= OBJETIVO DECLARADO =
Enumere todos os partidos que o texto sobre o PRD apresenta como «ficções de pequenos partidos».

09 fevereiro 2007

ELEGIA PARA UMA CADEIRA VAZIA

Depois do sketch de Marcelo dos Gato Fedorento quero recordar outros bons momentos audiovisuais do passado, quando os audiovisuais se limitavam ao cinema e televisão, e a televisão era única. O autor da proeza chama-se Hermínio Martinho e era na altura (em 1985) o dirigente máximo do Partido Renovador Democrático (PRD), recém fundado, que reclamava o patrocínio do Presidente da República, Ramalho Eanes.

Na época, o Primeiro-Ministro era Mário Soares e o seu governo tinha o apoio parlamentar do que se convencionou chamar Bloco Central (PS + PSD), com 176 deputados em 250. No entanto, é perceptível que o recém aparecido PRD estava a criar uma forte erosão na militância e nas simpatias das bases, especialmente as do PS. De dentro do PS, houve quem lembrasse de contra-atacar, usando a televisão, que estava ao dispor do governo.

A manobra pretendia-se subtil, e consistia, não em negar absolutamente a importância futura do PRD, mas em minorá-la, limitando-lhe as expectativas futuras às de um pequeno partido. Para isso, desencantou-se um programa de informação, completamente fora do baralho, um debate para onde se convidaram os dirigentes dos pequenos partidos e apenas esses, como se à RTP lhe tivesse dado um assomo de igualitarismo.

Mesmo o critério para os convites era em si bizarro. Na realidade, com representação parlamentar, só havia um pequeno partido: a UDP, com um deputado (Mário Tomé). Depois havia umas ficções de pequenos partidos, como o PPM, a UEDS, a ASDI ou o MDP, que ocupavam, ou tinham ocupado cadeiras no parlamento, mas apenas quando concorriam em coligação com os grandes partidos – o PPM chegara a ter 6 deputados!

= INFORMAÇÃO APRESENTADA =
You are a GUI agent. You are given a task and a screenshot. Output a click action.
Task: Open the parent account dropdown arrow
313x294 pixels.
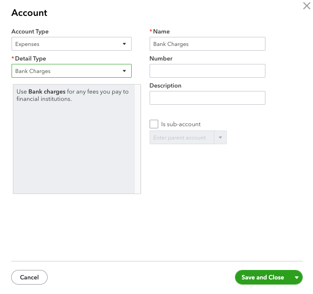(220, 138)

= RESPOSTA COMPLETA =
PPM, UEDS, ASDI e MDP.